Bearing only a passing resemblance to meat, or indeed any organic matter whatsoever, they single-handedly justified my decision to turn vegetarian.

Time has taught me that there's not too much you can do to ruin a baked potato, although to give the Costessey catering team credit, they really tried.

Way back then, November nights were colder than the ready meals section at Sainsbury's (what is it with that aisle? It's like wandering into Narnia in a bikini) and if it hadn't been for the bonfire, entire Costessey dynasties would have been lost to hypothermia.

So, in a way, my love of fire is evolutionary. I know it's no consolation to the farmyard animals that are perishing because middle class Trixibelles want to send flaming wishes into the sky, but it's the only excuse I've got.

I won't buy them again. Promise. Just don't take my sparklers away from me, or you'll get to see that brilliant poker work at uncomfortably close quarters.

A see-through maze - it's enough to make a cat laugh

I'm excited to hear that one of the highlights of this year's Norwich and Norfolk Festival will be a see-through maze in Chapelfield Gardens.

A transparent maze: just fancy.
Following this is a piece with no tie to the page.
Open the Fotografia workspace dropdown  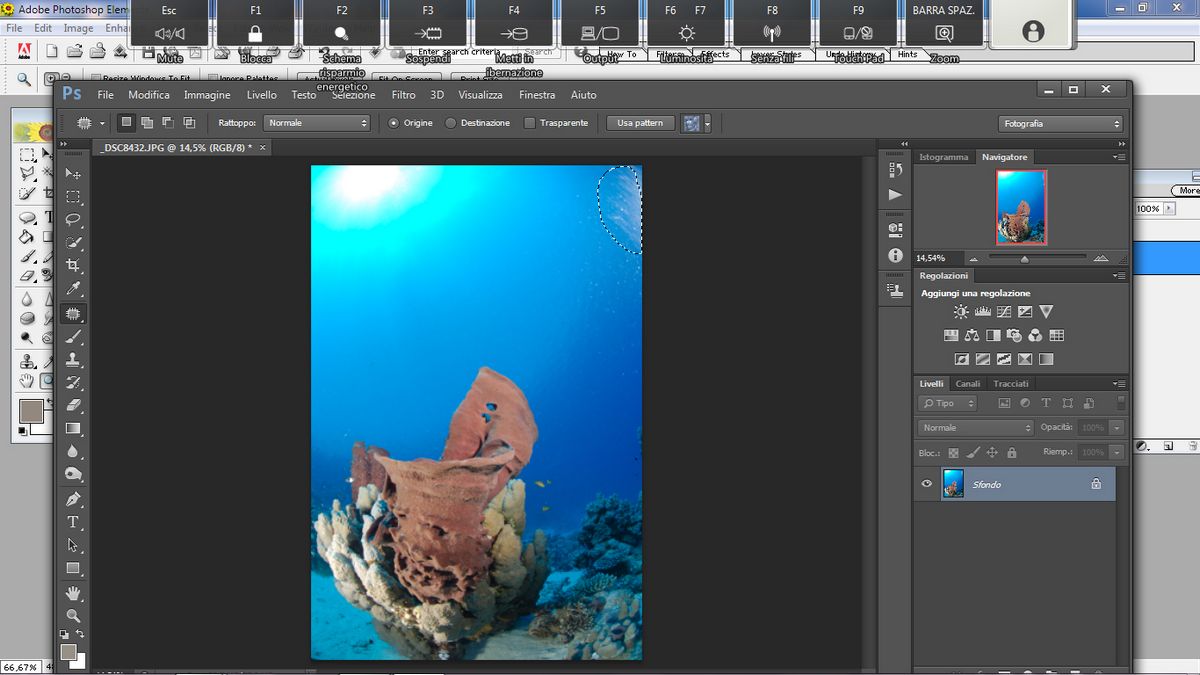(1060, 123)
It may already be in Chapelfield and we just haven't noticed it: perhaps I stepped through it the other day when I was on my way to work.

As far as I'm concerned, mazes are like gigantic board games with the added inconvenience that you can't storm off from the table when you're losing and go and make yourself a cup of tea in the kitchen.
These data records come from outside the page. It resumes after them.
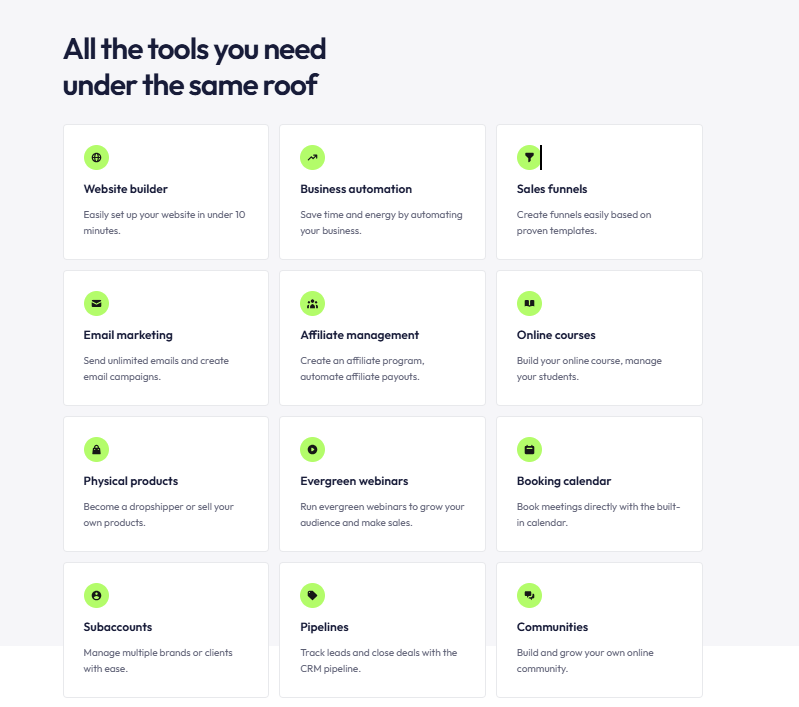Click the tag icon for Pipelines
Viewport: 799px width, 707px height.
313,595
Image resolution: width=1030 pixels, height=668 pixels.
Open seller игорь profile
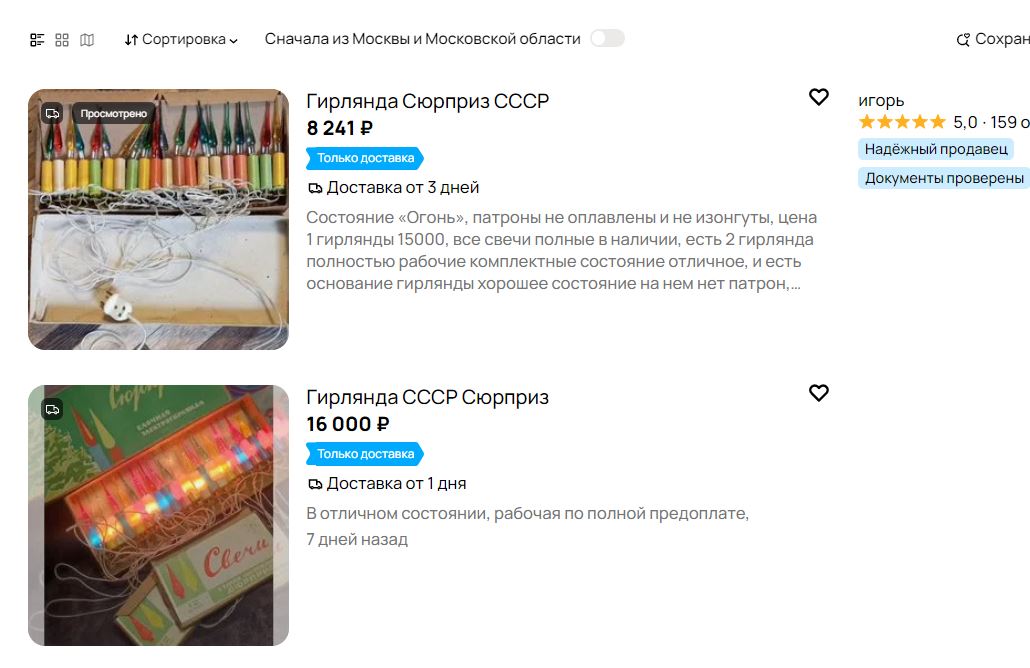click(x=881, y=100)
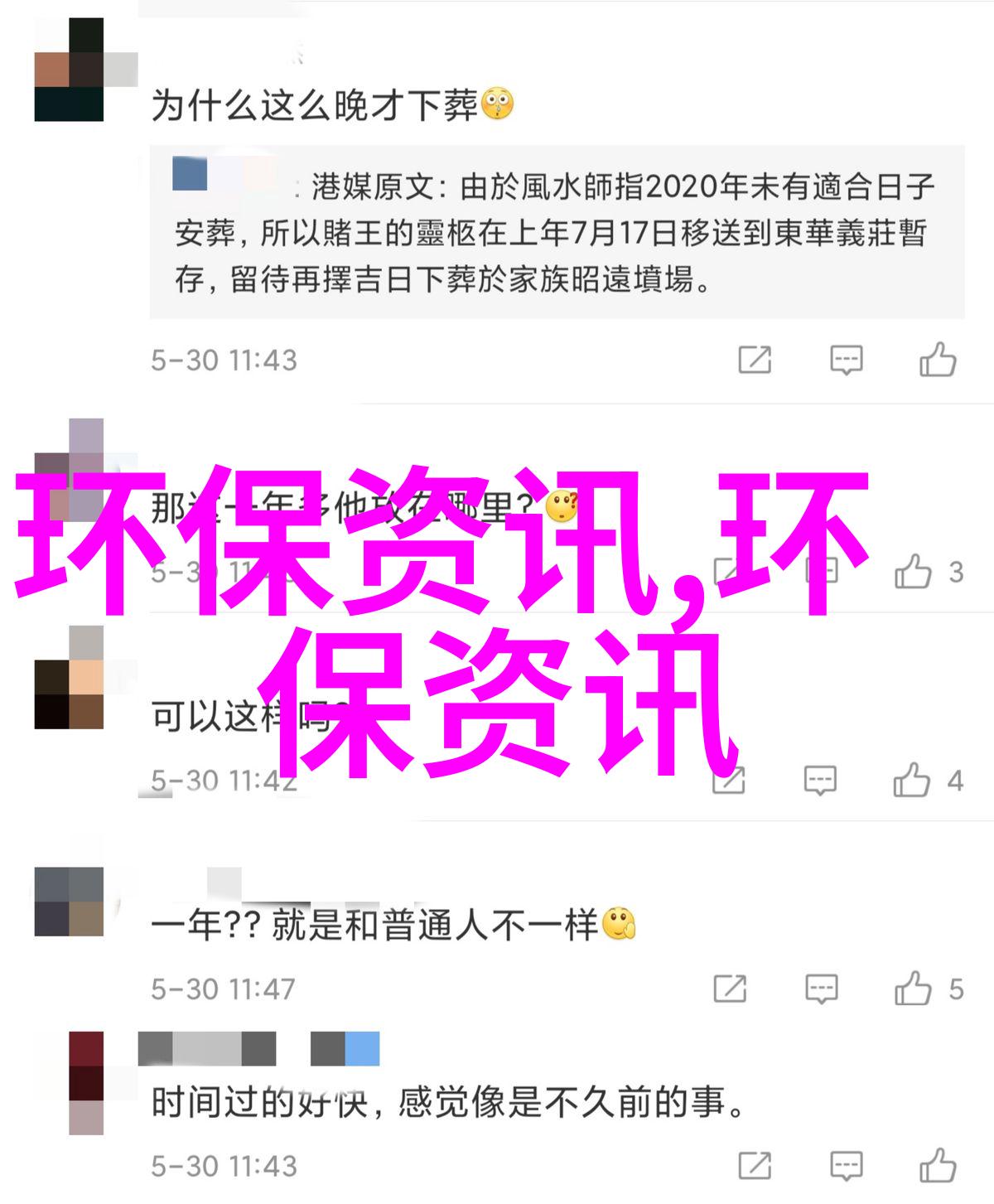The height and width of the screenshot is (1204, 994).
Task: Open the avatar of the 一年?? commenter
Action: click(x=69, y=901)
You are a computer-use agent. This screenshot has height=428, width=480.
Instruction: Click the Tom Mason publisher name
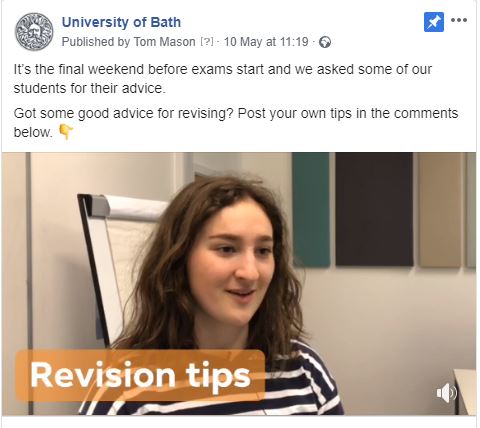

I once got stuck in the maze at Longleat Safari Park which, if you're choosing mazes to get lost in, is one of the worst by virtue of the fact that it's the world's longest hedge maze.

My friends abandoned me virtually straight away, keen to be the first to make it to the observation tower in the centre from which you could point and laugh at hapless fools like me who were holding a sit-down protest next to one of the maze's 16,000 yew trees.

At one point, it started to rain.

I considered the very real possibility of rotting to death under a hedge and cursed my stupidity at not having bought more fudge from the gift shop to sweeten my demise.

My friends pointed and laughed at me from their tower, although they were considerably less amused when they had to navigate their way back to where I'd come to a petulant halt in order to lead me to freedom.

This transparent maze sounds equally perilous - like something a Shaman would suggest you might encounter after eating a psychedelic vine and puking like Bruce Parry in the Amazon or a game show involving Richard O'Brien, an industrial fan and some gold tokens.

On this note, I hear that ITV1 is commissioning a remake of The Crystal Maze with a new host far more virulent than Swine Flu - Amanda Holden.

If she's in Chapelfield's transparent maze, the nightmare really will be complete.

A second sacrifice in the Marcus the lamb saga

A headteacher who sparked controversy over a decision to send a lamb hand-reared by primary school children to slaughter has resigned.

Andrea Charman told friends she felt victimised and bullied over her refusal to back down and stop Marcus the lamb being raffled off as chops to raise funds for the school.

Personally, I have no sympathy whatsoever with Ms Charman.

Allowing young children to pet and get attached to a lamb and then announcing you're going to have his throat slit and his meat sold off in a raffle is a bit like me telling my kids that their dearly loved kitten is about to be incorporated into a casserole they'll be eating later.

If Ms Charman really wanted to educate her pupils about the food cycle, she should have arranged a trip to a local farm, not allowed them to pet a lamb, bring it into assembly and draw it pictures before waving it off to the abattoir.

Children are simple creatures: explain to them where their food comes from and they're perfectly capable of making a decision as to whether or not they want Marcus the lamb gambolling in his paddock or on a plate with mint sauce, roast potatoes and vegetables.

Bring Marcus the lamb into school, however, and the dynamics change. Ms Charman may feel victimised and bullied, but I bet she doesn't feel half as bad as Marcus did when he realised his big day out wasn't quite what he was expecting.